_Exercise_:
Looking at the entries below, how many lines include the word "pencil"? Answer with the number alone.

_Exercise inputs_:
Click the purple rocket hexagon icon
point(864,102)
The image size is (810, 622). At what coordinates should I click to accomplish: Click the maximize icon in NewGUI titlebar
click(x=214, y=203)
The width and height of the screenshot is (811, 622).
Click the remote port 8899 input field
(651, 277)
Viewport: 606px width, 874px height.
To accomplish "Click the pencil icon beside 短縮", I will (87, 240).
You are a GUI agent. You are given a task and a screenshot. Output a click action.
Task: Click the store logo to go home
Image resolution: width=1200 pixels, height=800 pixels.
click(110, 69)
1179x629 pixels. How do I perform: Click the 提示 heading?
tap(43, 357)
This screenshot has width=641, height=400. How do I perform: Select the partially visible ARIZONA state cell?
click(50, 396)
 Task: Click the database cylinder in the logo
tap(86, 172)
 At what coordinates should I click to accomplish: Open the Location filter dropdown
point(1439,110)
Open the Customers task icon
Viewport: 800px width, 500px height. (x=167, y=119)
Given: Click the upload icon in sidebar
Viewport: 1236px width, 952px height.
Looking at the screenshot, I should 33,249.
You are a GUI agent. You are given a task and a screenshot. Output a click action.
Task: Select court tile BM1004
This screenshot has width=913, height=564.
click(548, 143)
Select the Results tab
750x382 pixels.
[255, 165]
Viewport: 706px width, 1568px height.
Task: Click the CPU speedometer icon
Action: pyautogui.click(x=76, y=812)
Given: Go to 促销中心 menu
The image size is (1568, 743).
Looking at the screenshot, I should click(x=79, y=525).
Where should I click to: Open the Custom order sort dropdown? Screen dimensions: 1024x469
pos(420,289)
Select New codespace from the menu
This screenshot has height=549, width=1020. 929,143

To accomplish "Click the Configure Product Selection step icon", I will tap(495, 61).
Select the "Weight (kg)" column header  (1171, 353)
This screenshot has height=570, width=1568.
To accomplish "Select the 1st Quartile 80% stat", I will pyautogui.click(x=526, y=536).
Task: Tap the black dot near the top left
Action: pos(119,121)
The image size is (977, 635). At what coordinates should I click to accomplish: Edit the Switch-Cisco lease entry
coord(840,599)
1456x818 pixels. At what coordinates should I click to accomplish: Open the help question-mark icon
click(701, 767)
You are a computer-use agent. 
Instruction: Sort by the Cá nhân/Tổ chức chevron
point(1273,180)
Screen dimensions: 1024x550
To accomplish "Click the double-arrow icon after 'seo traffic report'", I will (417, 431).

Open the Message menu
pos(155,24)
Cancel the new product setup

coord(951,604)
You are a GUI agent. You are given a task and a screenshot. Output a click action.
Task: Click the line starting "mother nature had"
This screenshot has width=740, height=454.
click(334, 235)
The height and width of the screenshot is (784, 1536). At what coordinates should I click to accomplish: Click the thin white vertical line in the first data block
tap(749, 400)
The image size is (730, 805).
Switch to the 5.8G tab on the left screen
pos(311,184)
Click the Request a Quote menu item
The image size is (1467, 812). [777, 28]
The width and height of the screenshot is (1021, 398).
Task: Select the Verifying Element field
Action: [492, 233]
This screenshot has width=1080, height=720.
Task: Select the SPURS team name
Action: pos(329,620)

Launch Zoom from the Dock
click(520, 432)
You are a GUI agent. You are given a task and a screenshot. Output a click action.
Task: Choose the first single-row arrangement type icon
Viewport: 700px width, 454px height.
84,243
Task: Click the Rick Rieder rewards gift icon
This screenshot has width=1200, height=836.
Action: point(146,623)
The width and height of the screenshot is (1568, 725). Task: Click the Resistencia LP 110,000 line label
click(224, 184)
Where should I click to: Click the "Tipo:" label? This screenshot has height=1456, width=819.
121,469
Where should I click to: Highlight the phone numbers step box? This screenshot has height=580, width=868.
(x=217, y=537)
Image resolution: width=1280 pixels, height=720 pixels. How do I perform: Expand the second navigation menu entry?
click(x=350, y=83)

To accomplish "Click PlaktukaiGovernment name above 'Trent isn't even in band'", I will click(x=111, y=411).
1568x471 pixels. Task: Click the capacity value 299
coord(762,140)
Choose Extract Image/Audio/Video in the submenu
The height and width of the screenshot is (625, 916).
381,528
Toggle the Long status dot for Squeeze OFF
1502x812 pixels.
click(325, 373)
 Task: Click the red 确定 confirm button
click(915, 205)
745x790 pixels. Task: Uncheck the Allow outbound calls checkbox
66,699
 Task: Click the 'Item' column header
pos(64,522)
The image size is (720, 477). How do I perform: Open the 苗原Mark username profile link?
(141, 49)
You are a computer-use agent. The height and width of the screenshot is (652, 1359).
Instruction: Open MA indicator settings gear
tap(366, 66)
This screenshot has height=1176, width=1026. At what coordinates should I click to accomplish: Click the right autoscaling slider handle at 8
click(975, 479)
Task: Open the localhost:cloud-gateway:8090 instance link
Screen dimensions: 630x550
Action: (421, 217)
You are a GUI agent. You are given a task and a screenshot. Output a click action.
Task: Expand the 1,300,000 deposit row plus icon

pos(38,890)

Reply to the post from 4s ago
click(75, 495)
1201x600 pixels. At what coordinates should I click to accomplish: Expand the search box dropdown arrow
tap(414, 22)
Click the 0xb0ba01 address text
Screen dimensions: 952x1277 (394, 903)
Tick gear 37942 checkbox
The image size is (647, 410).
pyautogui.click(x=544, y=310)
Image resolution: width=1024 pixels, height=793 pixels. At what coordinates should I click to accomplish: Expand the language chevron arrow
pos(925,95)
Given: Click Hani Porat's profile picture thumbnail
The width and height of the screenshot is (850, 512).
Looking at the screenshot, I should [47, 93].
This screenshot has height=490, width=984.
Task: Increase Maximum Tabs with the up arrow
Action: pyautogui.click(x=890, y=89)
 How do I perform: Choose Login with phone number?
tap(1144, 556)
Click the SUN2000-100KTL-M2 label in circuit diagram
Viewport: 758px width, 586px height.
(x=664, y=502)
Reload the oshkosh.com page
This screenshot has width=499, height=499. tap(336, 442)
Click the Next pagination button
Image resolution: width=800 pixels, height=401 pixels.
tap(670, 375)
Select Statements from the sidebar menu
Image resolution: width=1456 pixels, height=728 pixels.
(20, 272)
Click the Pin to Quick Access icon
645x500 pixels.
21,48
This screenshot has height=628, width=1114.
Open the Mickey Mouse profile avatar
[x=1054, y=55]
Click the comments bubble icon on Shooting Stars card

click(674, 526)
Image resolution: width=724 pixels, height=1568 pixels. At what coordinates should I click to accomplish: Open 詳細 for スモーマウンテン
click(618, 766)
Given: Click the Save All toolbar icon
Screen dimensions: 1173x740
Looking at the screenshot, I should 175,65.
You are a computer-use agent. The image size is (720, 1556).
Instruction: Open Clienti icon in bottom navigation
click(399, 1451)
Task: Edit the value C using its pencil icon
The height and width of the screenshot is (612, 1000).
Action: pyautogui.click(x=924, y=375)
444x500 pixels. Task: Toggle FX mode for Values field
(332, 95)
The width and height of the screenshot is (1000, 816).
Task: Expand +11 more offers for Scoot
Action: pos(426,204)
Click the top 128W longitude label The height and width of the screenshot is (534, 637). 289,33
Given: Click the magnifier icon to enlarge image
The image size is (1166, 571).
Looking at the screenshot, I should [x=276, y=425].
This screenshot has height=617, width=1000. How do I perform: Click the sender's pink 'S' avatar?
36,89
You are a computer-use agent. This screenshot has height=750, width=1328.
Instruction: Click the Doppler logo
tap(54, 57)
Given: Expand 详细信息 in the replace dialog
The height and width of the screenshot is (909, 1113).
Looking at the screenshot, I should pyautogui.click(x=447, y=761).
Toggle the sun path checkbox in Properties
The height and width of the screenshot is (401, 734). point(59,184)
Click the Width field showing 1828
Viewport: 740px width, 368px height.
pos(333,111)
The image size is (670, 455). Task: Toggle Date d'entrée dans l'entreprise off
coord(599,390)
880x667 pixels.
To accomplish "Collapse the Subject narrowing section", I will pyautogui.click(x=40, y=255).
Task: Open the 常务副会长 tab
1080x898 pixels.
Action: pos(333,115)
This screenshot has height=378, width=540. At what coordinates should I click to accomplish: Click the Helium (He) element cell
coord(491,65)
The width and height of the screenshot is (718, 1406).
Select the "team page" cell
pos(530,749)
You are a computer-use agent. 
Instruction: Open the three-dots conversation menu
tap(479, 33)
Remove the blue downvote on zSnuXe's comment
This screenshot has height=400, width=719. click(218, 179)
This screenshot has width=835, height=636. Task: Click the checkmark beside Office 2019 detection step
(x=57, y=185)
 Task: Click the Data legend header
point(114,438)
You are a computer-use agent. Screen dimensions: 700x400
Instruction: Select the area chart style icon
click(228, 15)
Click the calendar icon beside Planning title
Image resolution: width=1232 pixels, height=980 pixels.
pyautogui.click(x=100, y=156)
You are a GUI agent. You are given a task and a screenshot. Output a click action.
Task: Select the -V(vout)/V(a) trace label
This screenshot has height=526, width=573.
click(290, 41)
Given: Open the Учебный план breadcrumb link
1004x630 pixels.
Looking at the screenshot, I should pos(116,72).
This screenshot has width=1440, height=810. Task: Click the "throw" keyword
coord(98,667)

_Result below_:
2